WHAT THE EXERCISE ASKS
Render the listing from the line with "Given: Open the animation speed dropdown" to the line with "Looking at the" as a two-column CSV headed instruction and response. Give one row for each text and its answer, with each value in its own quoted field and line breaks turned into spaces.

— start of MATERIAL PROVIDED —

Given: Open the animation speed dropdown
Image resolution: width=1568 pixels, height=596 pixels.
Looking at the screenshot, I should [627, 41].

— end of MATERIAL PROVIDED —
— start of MATERIAL PROVIDED —

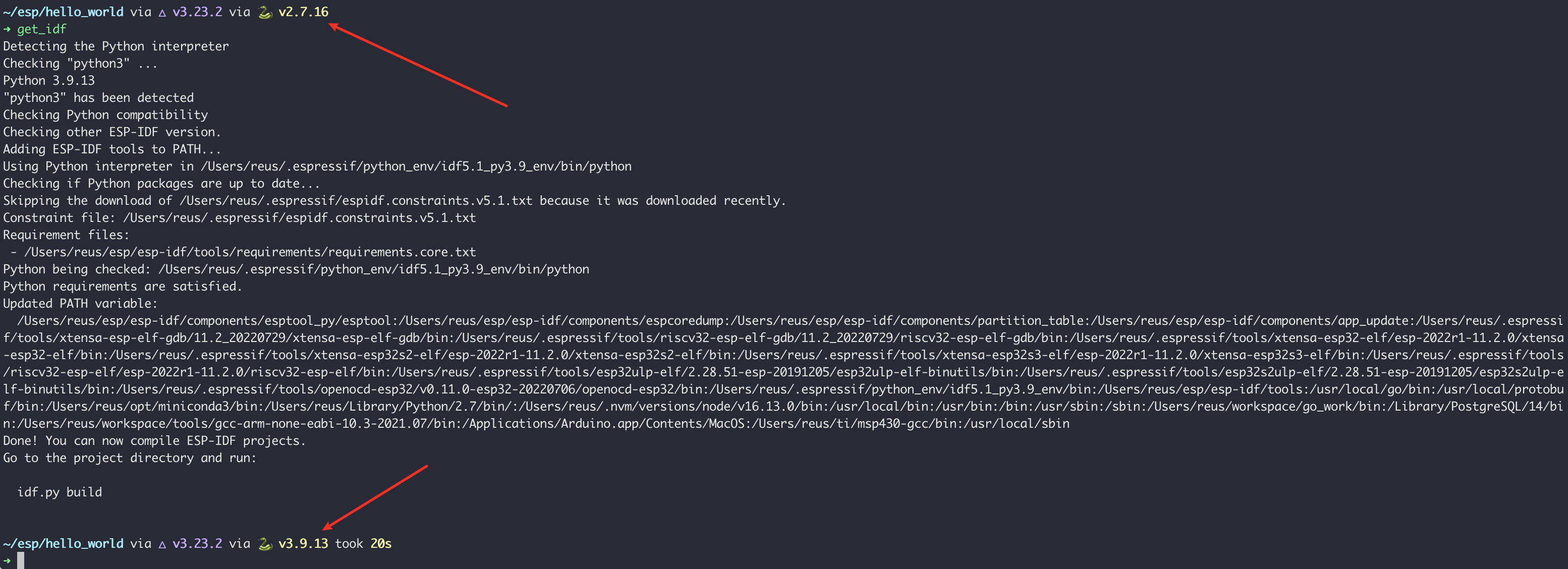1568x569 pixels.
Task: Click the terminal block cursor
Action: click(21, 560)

— end of MATERIAL PROVIDED —

OUTPUT OF THE TASK
instruction,response
"Given: Open the animation speed dropdown Image resolution: width=1568 pixels, height=596 pixels.","Looking at the screenshot, I should [627, 41]."